WORK REQUEST —
Transcribe exactly the line with "This screenshot has width=781, height=395." and each line that follows it in the listing, down to the last, omitting all pictures.

EXERCISE MATERIAL —
"""
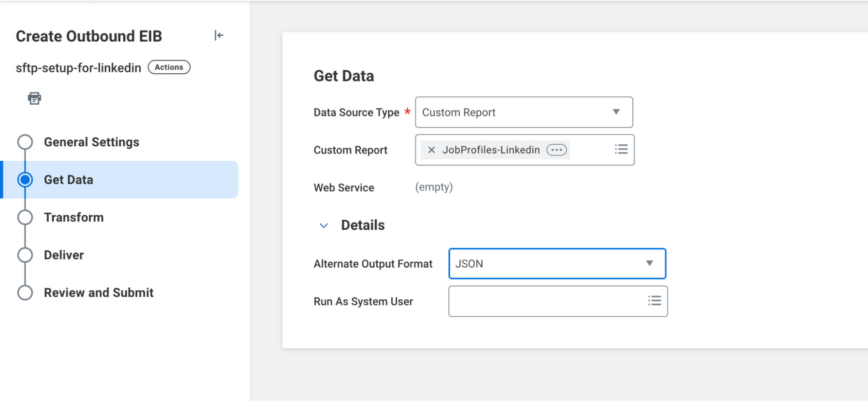Click the Actions button

169,67
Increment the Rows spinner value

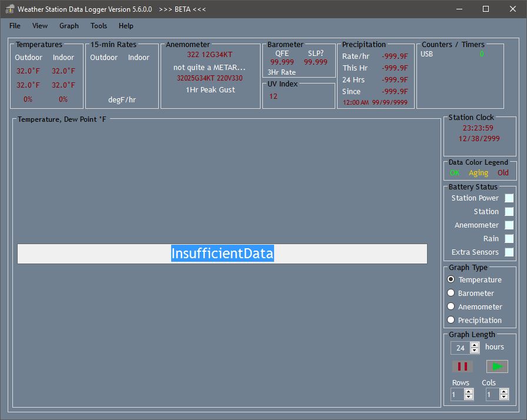pos(470,392)
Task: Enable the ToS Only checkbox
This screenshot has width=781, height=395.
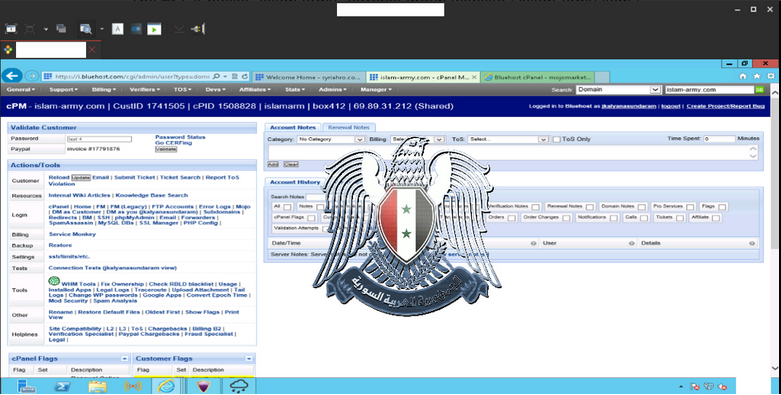Action: [556, 139]
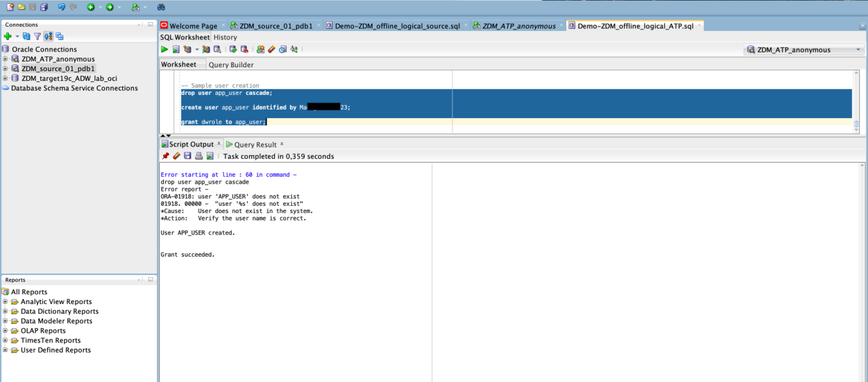Pin the Script Output panel
Image resolution: width=868 pixels, height=382 pixels.
point(166,156)
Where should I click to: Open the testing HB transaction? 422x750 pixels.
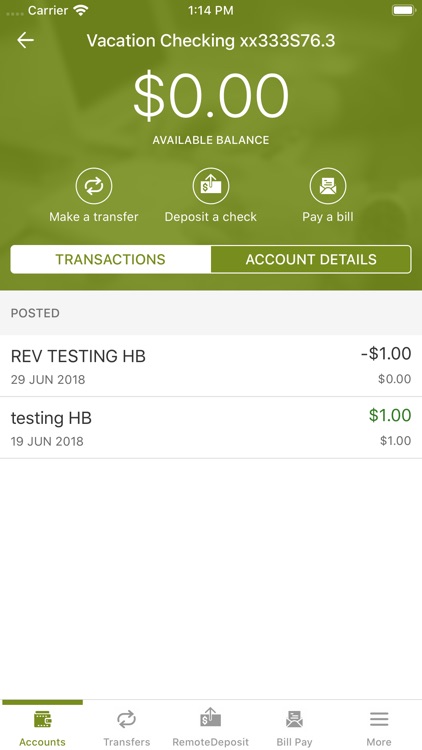(211, 428)
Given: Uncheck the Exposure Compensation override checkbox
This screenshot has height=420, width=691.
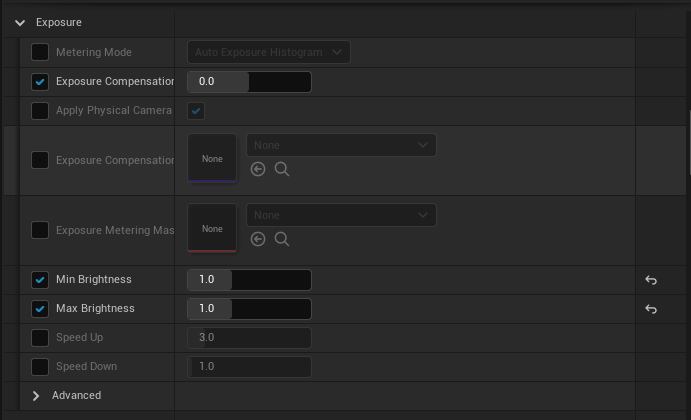Looking at the screenshot, I should click(x=40, y=81).
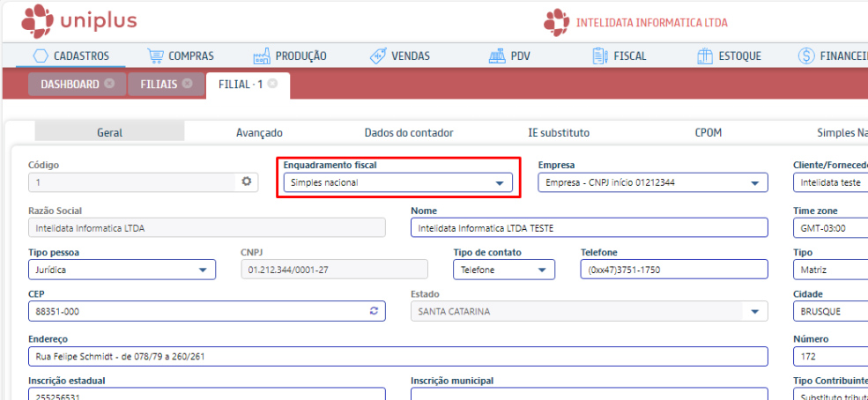868x400 pixels.
Task: Click the refresh icon in CEP field
Action: click(x=374, y=312)
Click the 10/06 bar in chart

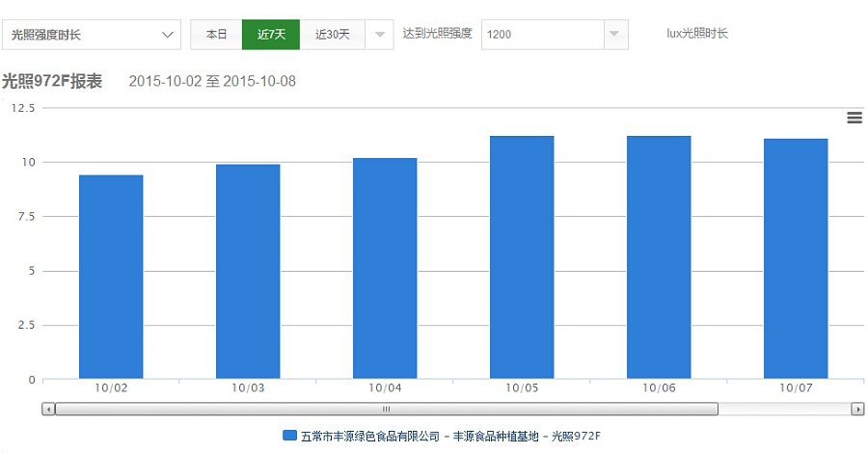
"""
EXERCISE OUTPUT —
This screenshot has width=781, height=395.
Action: [556, 139]
Pin the Script Output panel
Image resolution: width=868 pixels, height=382 pixels.
point(166,156)
Where should I click to: Open the testing HB transaction? 422x750 pixels.
(211, 428)
Given: Uncheck the Exposure Compensation override checkbox
This screenshot has height=420, width=691.
Looking at the screenshot, I should click(x=40, y=81).
868x400 pixels.
Task: Click the refresh icon in CEP field
Action: click(x=374, y=312)
Click the 10/06 bar in chart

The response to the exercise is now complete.